FreeBSD is no saint here either with one global lock for free pages, yet
it manages to work OK-ish with 80 hardware threads and is quite nice
with 40.

That said, I had enough problems $elsewhere to not be interested in
looking too hard here. :>

> > 3. pmap
> >
> > It seems most issues stem from slow pmap handling. Chances are there are
> > perfectly avoidable shootdowns and in fact cases where there is no need
> > to alter KVA in the first place.
>
> At least x86 pmap already performs batching and has quite efficient
> synchronisation logic. You are right that there are some key places
> where avoiding KVA map/unmap would have a major performance improvement,
> e.g. UBC and mbuf zero-copy mechanisms (it could operate on physical
> pages for I/O). However, these changes are not really related to pmap.
> Some subsystems just need an alternative to temporary KVA mappings.
>

I was predominantly looking at teardown of ubc mappings. The flamegraph
suggests overly high cost there.

> >
> > I would like to add a remark about locking primitives.
> >
> > Today the rage is with MCS locks, which are fine but not trivial to
> > integrate with sleepable locks like your mutexes. Even so, the current
> > implementation is significantly slower than it has to be.
> >
> > ...
> >
> > Spinning mutexes should probably be handled by a different routine.
> >
> > ...
> >
>
> I disagree, because this is a wrong approach to the problem. Instead of
> marginally optimising the slow-path (and the more contended is the lock,
> the less impact these micro-optimisations have), the subsystems should be
> refactored to eliminate the lock contention in the first place. Yes, it
> is much more work, but it is the long term fix. Having said that, I can
> see some use cases where MCS locks could be useful, but it is really a low
> priority in the big picture.
>

Locks are fundamentally about damage control.
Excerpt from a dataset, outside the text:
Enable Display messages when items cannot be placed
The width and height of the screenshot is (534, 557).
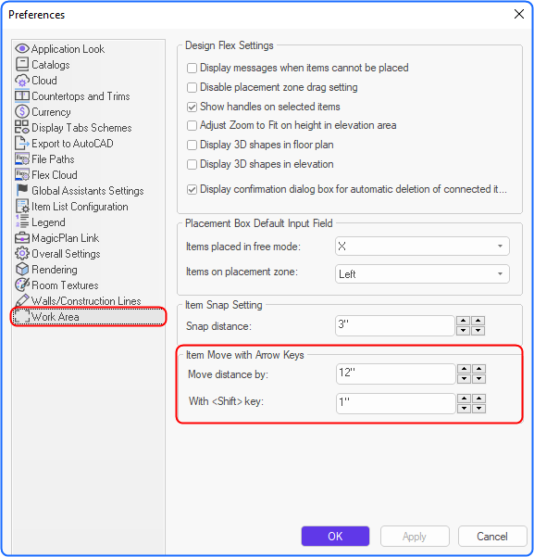[x=192, y=68]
As noted earlier, spurious
bus transaction due to an avoidable read make performance unnecessarily
tad bit worse. That was minor anyway, more important bit was the
backoff.

Even on systems modest by today standards the quality of locking
primitives can be a difference between a system which is slower than
ideal but perfectly usable and one which is just dog slow.

That said, making backoff parameters autoscale on cpus with some kind of
upper cap is definitely warranted.

--
Mateusz Guzik
Swearing Maintenance Engineer